* [REQUIRED WORK]:
Could you repeat the data word for word while skipping the pictures?

[Source data]
◆ ◆ ◆ ◆ ◆ ◆ ◆

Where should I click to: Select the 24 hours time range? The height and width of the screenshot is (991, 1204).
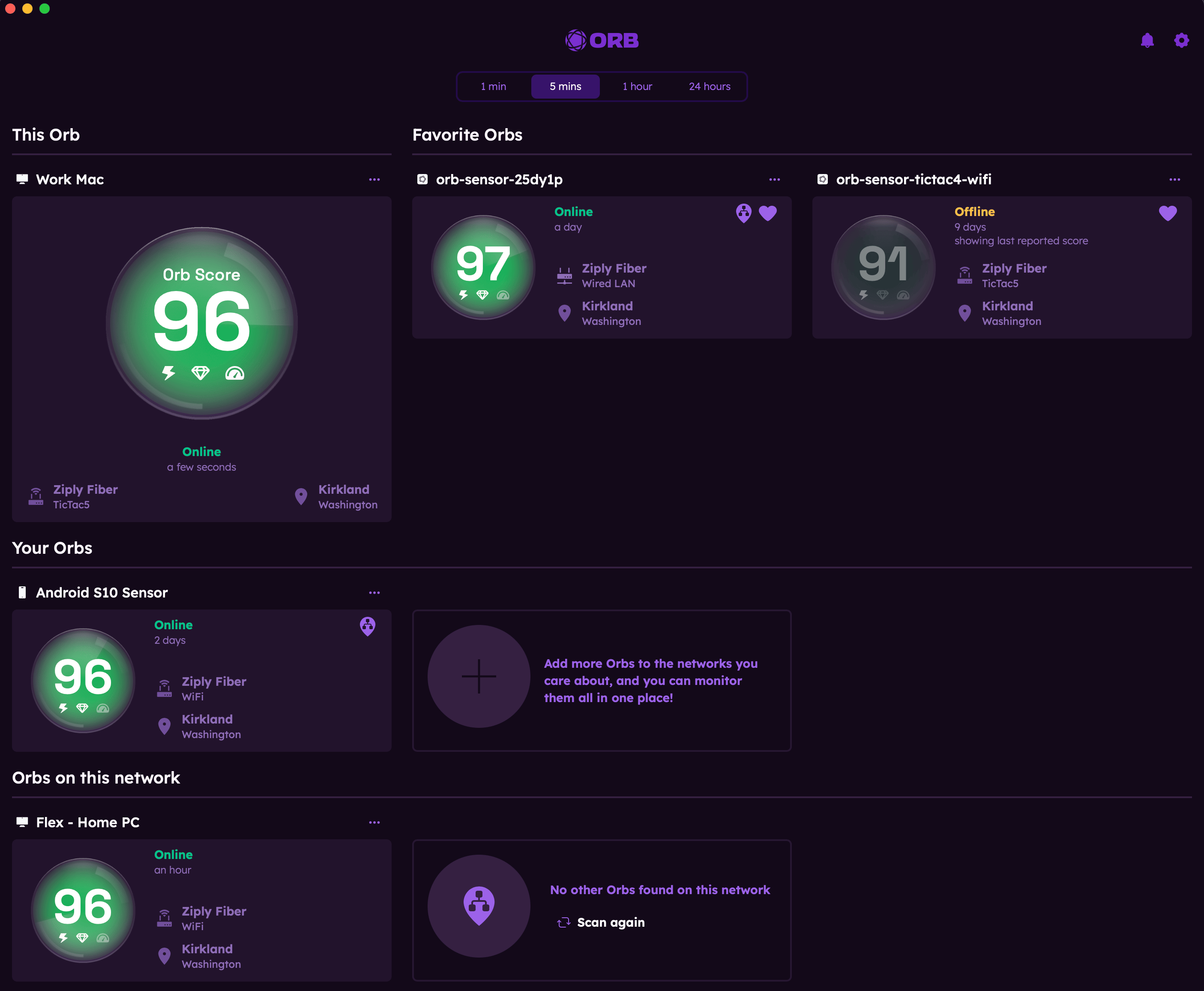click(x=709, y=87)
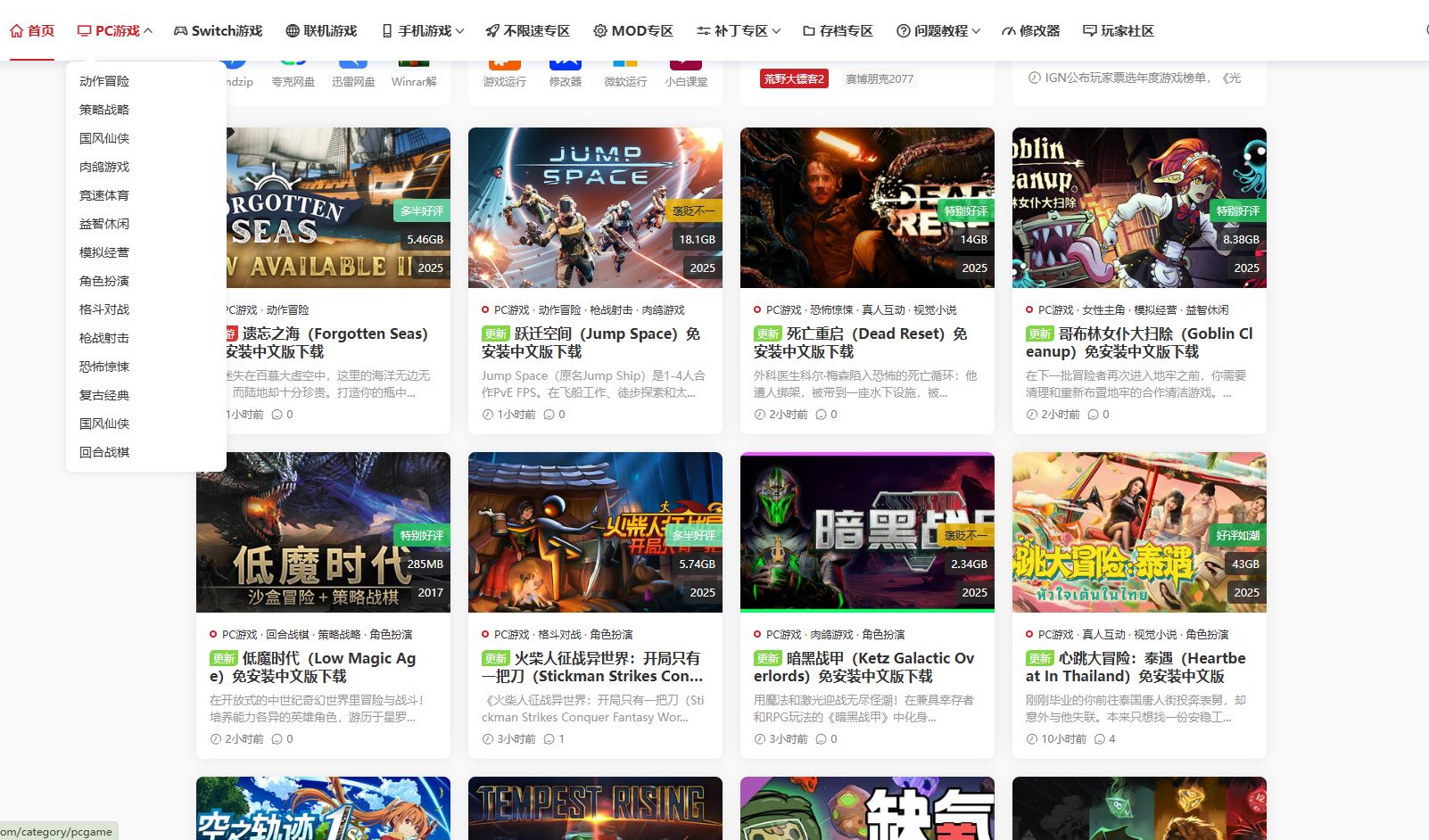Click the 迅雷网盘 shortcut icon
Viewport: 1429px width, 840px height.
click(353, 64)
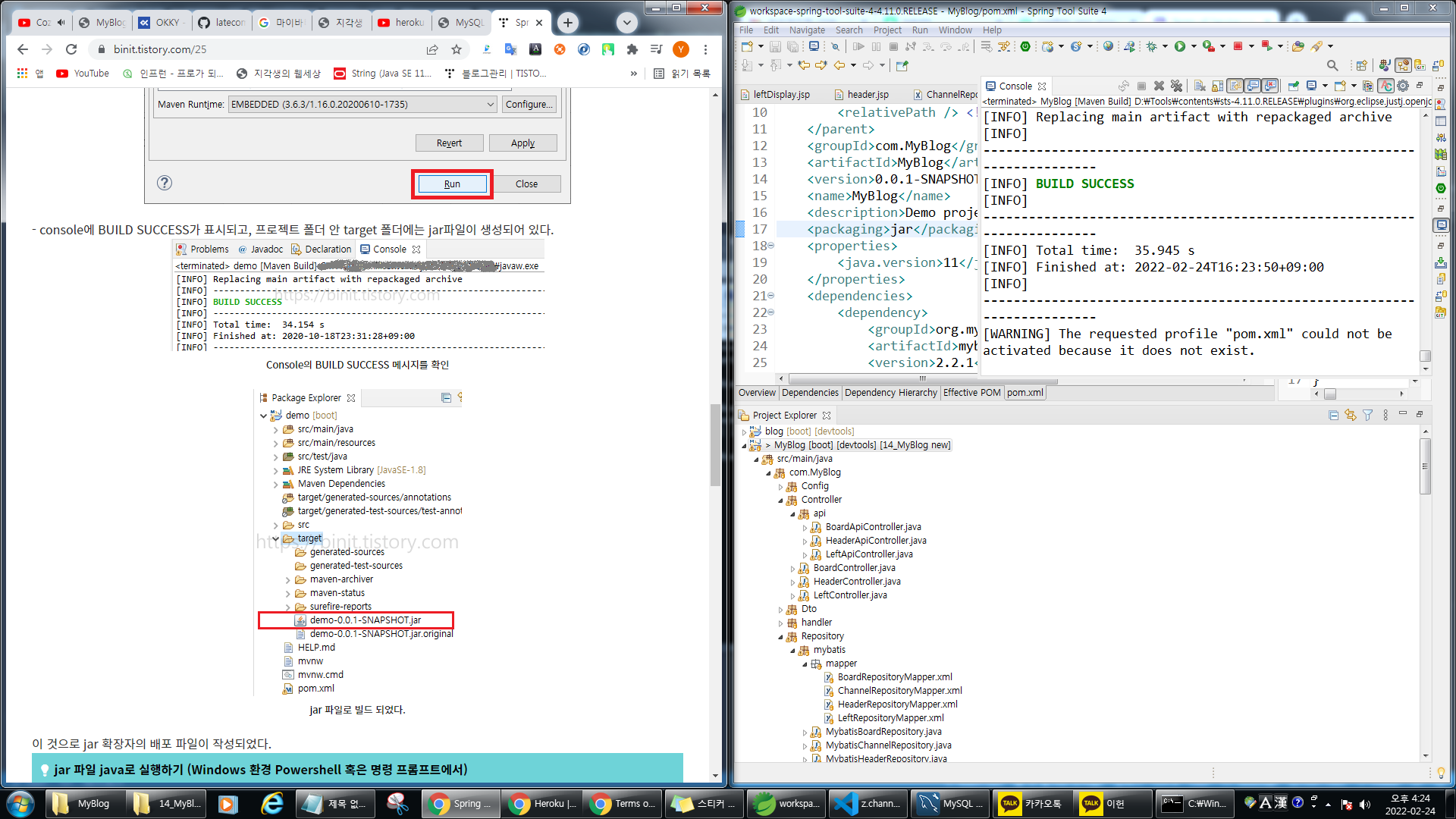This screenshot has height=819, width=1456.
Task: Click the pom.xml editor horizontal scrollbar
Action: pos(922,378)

◆ ◆ ◆ ◆ ◆ ◆ ◆

* [WRITTEN RESPONSE]:
Where should I click to: Select the 24 hours time range? The height and width of the screenshot is (991, 1204).
click(x=709, y=87)
Click the 迅雷网盘 shortcut icon
Viewport: 1429px width, 840px height.
click(353, 64)
This screenshot has height=819, width=1456.
Task: Click the pom.xml editor horizontal scrollbar
Action: pos(922,378)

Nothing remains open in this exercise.